With the Department of Justice lawsuit setting AT&T back on their plan to quickly finalize their $39 billion dollar proposed takeover of T-Mobile, they are preparing a “two-track” plan to save the deal. AT&T hopes that any such two-track plan will allow them to find a settlement that will stop the lawsuit from reaching court.
“AT&T is pretty determined that they can find a solution, and they are pretty confident,” one of the sources said, requesting anonymity as the talks are private.
While the exact details of the two-track plan are unknown Reuters is reporting that the first part of the offer is for AT&T to guarantee that it won’t raise the prices of T-Mobile’s current voice and data services. The second part of the two-track plan is for AT&T to divest up to 25% of T-Mobile’s spectrum and customer base. A major concern expressed by government regulators is that AT&T would control more than 50% of 17 different markets across the US should the T-Mobile deal complete.

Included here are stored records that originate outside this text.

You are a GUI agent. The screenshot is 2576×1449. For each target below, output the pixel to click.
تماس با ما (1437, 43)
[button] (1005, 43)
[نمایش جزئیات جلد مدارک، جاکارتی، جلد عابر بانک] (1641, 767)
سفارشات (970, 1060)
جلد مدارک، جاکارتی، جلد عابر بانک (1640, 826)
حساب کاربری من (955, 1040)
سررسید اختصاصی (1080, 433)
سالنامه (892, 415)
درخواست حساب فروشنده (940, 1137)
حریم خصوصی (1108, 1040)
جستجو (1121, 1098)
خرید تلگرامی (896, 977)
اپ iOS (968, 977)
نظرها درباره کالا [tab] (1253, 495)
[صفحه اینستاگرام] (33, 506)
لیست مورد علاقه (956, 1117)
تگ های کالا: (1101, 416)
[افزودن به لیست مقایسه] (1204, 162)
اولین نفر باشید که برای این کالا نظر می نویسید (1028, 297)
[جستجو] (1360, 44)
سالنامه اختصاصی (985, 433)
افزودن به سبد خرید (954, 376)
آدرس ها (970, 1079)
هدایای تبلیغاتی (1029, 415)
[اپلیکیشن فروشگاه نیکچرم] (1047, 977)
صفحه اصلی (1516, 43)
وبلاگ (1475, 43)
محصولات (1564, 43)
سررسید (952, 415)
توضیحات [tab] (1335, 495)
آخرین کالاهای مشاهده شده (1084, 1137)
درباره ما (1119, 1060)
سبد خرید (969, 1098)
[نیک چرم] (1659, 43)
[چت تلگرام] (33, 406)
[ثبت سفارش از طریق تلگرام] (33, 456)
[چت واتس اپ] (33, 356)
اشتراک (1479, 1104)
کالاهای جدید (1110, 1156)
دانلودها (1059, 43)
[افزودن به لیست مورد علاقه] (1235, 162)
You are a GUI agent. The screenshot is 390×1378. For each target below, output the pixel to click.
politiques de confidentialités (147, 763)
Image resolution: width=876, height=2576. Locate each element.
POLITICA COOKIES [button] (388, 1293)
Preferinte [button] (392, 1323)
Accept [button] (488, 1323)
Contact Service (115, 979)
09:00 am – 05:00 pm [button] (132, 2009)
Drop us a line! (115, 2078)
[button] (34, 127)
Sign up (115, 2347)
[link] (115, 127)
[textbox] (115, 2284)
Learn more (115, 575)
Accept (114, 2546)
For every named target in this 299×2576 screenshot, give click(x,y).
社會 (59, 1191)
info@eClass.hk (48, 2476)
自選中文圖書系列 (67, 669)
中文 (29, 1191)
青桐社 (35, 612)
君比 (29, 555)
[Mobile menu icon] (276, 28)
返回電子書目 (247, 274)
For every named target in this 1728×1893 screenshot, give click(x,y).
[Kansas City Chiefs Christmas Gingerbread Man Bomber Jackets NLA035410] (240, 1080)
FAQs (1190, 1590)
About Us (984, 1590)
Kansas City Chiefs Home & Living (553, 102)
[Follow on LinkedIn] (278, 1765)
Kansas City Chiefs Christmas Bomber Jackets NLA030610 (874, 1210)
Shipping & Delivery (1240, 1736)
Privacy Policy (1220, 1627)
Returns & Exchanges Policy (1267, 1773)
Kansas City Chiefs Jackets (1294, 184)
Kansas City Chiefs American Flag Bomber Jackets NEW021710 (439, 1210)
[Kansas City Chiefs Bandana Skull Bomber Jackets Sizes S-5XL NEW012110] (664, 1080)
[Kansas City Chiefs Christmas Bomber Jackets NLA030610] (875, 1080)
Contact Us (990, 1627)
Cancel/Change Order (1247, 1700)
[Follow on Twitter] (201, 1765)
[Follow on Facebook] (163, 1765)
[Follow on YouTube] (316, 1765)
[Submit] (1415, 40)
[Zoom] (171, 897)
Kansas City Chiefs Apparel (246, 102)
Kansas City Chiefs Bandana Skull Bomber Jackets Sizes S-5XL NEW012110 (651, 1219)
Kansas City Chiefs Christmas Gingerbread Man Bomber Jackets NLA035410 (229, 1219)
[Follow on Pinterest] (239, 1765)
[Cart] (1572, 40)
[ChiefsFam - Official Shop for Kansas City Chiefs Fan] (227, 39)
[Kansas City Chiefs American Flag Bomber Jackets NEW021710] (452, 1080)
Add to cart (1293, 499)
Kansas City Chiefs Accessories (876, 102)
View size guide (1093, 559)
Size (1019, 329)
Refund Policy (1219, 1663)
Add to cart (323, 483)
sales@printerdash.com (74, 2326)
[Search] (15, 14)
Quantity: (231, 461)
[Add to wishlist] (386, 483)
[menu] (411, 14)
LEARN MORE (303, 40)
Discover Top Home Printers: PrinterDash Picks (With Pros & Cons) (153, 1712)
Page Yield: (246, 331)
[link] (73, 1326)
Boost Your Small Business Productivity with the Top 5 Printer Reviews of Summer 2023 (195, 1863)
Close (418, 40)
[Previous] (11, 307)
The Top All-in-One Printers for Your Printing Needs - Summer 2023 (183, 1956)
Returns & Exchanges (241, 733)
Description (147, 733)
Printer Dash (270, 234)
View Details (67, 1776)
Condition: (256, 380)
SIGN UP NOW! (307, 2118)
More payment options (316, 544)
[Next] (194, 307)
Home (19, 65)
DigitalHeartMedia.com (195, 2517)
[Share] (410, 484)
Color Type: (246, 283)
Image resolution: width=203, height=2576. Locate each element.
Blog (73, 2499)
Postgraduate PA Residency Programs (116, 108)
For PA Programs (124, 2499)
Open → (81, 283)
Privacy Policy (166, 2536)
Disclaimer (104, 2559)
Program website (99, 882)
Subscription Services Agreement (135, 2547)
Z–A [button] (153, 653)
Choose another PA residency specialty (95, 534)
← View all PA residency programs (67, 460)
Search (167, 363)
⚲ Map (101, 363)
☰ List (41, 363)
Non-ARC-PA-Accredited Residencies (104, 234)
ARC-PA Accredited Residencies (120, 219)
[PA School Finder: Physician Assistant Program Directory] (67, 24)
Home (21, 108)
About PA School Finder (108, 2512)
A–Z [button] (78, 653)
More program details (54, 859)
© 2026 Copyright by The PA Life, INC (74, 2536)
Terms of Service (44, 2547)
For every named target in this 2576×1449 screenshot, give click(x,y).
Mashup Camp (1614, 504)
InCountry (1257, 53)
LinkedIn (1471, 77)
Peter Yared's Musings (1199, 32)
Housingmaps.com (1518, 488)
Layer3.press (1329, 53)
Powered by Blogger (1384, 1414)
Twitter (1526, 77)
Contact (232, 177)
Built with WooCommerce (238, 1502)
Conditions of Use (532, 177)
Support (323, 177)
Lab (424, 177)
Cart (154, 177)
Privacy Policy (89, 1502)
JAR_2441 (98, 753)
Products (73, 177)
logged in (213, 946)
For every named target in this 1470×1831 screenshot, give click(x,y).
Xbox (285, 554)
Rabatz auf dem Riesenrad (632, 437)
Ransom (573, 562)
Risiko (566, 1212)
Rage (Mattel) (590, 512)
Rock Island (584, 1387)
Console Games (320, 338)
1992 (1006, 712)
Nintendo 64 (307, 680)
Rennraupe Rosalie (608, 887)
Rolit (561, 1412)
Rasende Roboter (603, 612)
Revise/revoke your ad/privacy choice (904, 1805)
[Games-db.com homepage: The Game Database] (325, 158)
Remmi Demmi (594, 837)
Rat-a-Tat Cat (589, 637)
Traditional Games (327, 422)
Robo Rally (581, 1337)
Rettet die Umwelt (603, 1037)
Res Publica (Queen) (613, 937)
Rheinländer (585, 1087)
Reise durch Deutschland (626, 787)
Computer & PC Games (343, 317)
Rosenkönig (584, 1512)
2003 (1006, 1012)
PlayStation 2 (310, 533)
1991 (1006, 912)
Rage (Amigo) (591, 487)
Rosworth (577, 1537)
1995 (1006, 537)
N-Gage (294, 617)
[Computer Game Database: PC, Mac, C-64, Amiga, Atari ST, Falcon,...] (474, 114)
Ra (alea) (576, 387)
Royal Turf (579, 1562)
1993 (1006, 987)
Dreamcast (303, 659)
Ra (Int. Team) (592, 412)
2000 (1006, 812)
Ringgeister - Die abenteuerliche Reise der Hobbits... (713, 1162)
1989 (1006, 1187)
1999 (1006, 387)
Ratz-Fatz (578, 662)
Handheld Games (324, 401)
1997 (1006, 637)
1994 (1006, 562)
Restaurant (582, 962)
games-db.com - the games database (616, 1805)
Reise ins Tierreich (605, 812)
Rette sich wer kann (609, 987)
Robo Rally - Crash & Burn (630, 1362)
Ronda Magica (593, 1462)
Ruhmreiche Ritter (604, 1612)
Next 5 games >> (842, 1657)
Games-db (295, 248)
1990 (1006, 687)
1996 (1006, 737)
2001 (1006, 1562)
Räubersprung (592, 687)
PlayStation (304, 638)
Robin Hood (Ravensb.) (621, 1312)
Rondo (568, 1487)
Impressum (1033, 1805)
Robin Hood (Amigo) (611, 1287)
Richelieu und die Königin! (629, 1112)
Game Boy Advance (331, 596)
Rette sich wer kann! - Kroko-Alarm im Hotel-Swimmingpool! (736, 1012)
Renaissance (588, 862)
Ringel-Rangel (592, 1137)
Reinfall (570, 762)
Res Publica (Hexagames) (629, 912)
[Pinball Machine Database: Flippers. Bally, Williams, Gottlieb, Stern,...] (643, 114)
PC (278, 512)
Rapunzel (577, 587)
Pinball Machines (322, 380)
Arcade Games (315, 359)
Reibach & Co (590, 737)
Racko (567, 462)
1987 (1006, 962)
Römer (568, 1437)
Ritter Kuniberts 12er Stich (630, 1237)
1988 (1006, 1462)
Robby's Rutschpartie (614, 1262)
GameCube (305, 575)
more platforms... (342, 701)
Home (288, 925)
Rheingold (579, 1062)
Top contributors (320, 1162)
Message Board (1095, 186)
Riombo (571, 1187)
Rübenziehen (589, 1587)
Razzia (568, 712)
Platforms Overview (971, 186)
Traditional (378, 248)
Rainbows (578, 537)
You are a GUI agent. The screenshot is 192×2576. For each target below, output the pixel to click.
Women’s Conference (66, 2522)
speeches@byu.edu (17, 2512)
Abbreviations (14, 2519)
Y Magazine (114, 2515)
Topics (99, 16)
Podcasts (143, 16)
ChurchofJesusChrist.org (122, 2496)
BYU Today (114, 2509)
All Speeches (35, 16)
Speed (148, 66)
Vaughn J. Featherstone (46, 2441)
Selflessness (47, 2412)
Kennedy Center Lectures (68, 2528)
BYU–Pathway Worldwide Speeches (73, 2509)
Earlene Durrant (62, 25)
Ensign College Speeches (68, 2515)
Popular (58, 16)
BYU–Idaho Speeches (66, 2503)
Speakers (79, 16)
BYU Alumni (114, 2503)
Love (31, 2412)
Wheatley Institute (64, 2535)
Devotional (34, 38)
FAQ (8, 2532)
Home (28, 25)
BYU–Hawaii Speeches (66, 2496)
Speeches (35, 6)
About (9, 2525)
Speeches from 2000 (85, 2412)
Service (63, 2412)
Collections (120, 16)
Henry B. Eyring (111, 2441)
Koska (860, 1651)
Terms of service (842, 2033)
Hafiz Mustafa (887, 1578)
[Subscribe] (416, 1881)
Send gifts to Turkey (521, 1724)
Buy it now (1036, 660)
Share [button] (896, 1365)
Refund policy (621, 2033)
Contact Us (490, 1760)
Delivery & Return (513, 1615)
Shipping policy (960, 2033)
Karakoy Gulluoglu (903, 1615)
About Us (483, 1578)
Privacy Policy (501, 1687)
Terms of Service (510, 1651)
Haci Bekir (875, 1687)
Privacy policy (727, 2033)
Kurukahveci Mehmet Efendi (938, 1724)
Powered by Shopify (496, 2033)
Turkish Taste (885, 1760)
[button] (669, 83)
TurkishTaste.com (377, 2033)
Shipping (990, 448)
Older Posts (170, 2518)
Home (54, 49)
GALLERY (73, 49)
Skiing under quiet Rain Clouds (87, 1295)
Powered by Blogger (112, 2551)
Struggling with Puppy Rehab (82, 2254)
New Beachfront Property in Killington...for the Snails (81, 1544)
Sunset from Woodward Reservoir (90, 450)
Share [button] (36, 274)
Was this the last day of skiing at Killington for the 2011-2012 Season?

It is unclear who would be eligible to purchase these assets as the anti-trust teams at the government are unlikely to let Verizon and Sprint scoop up every last bit of divested T-Mobile assets and customers. Regional carriers might not have the assets to pick up divestitures from T-Mobile so it will be quite interesting to see how AT&T will present this deal to regulators.
AT&T has furthermore asked for an expedited hearing with the Justice Department and the randomly selected Judge, U.S. District Judge Ellen Segal Huvelle has a reputation for speedy rulings. One source from the Reuters story expects that the case could go before a judge in as little as two months.
“It is always scary to go off to litigation. I suppose there’s a chance that the government could get cold feet,” said Stephen Calkins, who teaches law at Wayne State University.
It’s clear that AT&T is preparing to fight this deal down to its last breath and Deutsche Telekom, with no Plan B for T-Mobile post-AT&T talks is following AT&T wherever they may lead. AT&T is obviously hoping to avoid paying Deutsche Telekom $6 billion in cash and other assets as part of an arrangement should the deal fall through and will use all the money and lawyers at its disposal to continue this fight.